# Defekte JPG-Datei



## LittleBoy85 (10. Juni 2005)

Hi, 
hab von nem Freund den PC Platt gemacht und nur die neue kleinere Partition fromatiert. Der größte Teil der Platte wurde in unpartitionierten Bereich verwandelt. Uns ist später aufgefallen, dass er sehr wichtige Bilder vergessen hatte zu sichern. Somit habe ich den unpartitionierten Bereich in ein Laufwerk verwandelt (in Windows). Da er dies nicht öffnen konnte (von wegen laufwerk muss erst formatiert werden..) habe ich mit ontrack easy recovery die bilder wieder gefunden, nur leider kann kein PC und Programm diese öffnen. Ich habe jetzt schon so viele Foren befragt und keine Lösung gefunden. Ich schicke es euch gerne per E-Mail (768 Byte groß) wewnn ihr es euch mal anschauen wollt (wäre echt toal nett)

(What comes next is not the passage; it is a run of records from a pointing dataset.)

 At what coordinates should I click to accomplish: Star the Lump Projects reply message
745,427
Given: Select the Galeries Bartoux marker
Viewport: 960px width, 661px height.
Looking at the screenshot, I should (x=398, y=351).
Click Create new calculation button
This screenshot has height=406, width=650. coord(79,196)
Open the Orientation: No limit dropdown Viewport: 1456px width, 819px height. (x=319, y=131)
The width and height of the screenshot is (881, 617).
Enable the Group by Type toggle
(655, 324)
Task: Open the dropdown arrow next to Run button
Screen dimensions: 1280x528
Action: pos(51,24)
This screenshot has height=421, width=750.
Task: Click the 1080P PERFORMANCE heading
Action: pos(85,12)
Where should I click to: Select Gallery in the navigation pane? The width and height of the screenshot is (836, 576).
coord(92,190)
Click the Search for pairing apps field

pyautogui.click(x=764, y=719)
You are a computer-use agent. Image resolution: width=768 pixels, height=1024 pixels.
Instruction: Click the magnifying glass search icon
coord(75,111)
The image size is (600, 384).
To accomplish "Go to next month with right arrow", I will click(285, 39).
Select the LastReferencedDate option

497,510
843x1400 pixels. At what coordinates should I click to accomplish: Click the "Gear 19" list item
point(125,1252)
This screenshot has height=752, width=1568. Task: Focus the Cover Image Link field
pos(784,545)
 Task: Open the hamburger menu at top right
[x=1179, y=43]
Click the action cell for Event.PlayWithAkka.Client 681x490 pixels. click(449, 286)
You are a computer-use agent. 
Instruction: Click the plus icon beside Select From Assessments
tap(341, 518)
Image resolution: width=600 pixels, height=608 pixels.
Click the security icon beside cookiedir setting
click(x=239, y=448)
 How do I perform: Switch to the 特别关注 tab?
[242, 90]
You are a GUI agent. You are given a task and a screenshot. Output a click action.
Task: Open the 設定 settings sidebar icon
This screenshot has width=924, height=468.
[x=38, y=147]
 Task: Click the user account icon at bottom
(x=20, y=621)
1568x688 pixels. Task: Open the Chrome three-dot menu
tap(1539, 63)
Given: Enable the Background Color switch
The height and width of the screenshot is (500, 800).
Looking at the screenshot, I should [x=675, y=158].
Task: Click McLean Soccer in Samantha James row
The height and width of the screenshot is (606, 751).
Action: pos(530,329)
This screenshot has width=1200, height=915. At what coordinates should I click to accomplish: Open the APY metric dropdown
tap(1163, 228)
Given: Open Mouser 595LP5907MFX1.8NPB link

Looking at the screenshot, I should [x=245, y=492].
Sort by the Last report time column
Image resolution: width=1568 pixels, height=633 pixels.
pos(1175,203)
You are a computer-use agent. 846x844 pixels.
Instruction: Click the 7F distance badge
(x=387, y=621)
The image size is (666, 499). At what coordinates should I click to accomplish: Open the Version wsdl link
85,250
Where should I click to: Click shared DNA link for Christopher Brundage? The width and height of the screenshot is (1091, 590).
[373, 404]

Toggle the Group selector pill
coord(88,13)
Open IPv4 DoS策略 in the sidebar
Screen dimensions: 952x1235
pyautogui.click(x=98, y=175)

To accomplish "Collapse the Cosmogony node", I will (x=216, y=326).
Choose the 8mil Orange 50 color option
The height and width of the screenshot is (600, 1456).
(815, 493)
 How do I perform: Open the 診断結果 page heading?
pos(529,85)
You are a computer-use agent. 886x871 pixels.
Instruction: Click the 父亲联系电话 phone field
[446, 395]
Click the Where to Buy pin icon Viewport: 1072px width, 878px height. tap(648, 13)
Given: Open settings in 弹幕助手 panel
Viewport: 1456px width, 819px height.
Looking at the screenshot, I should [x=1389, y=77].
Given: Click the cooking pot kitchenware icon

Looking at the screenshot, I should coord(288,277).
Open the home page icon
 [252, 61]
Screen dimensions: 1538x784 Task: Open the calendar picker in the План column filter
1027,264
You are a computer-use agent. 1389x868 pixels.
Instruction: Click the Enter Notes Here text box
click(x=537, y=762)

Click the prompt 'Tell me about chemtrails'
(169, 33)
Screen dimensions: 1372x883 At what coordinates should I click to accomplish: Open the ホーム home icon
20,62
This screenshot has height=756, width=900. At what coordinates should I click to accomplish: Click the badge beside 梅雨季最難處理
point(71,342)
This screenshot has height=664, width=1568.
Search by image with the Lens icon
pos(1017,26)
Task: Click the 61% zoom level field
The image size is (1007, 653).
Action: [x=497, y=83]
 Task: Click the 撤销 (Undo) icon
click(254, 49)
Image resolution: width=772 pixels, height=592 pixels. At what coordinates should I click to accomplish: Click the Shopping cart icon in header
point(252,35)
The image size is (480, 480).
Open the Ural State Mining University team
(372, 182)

Ich hoffe einer von euch findet vielleicht eine Lösung wie ich die Bilder wieder anzeigen kann.

Lieben Gruß,
LitleBoy


----------



## Leola13 (10. Juni 2005)

Hai,

du kannst dir die Dateien ja einmal anschauen, denn jede Grafik-Datei besteht aus einem festgelegten Dokumentkopf, in dem u.a. die Größe, bei Cameras die EXIF-Daten, bei jpg die Codierungstabellen usw. stehen, dann anschließend die eigentlichen Bilddaten.
So sollen alle jpgs im HexCode mit FFD8FFE0 beginnen, solche mit EXIF-Daten scheinen immer mit FFD8FFE1 zu beginnen.Dann kommen Bilddaten.

Genauere Infos gibt es hier 

... und hier  und hier, zwei Recovery Tools für Fotos.

Ciao Stefan


----------



## therealcharlie (10. Juni 2005)

Da dürfte was schiefgelaufen sein, denn 768Byte ist schon sehr sehr sher wenig....


----------



## da_Dj (10. Juni 2005)

Wird wohl nur noch der Header da sein, wenn überhaupt.


----------



## LittleBoy85 (10. Juni 2005)

hi leute, danke für die Info, ich teste mal die Programme!

Und ich hab mich übrigens verschrieben: Ich meine 768 KB, sorry!

Lieben Gruß,
LittleBoy85

PS: Ich meld mich nochmal.


----------



## LittleBoy85 (22. Juli 2005)

Hey Leute

also ich bekomms einfach nicht hin mit den Bildern..
Ich werd sie einfach mal gespeichert lassen. vielleicht gibt es ja irgendwann in der zukunft ein programm für deises Problem.

Lieben Gruß
LittleBoy85


----------



## Markus Kolletzky (23. Juli 2005)

Hallo,

Es wäre schön, wenn Du uns diese Datei mal zur Verfügung stellen würdest.


----------



## LittleBoy85 (24. Juli 2005)

Hi, gib mir am besten deine E-Mail Adresse. Die datei is zu groß um sie hier zu posten.


LG,
LittleBoy85


----------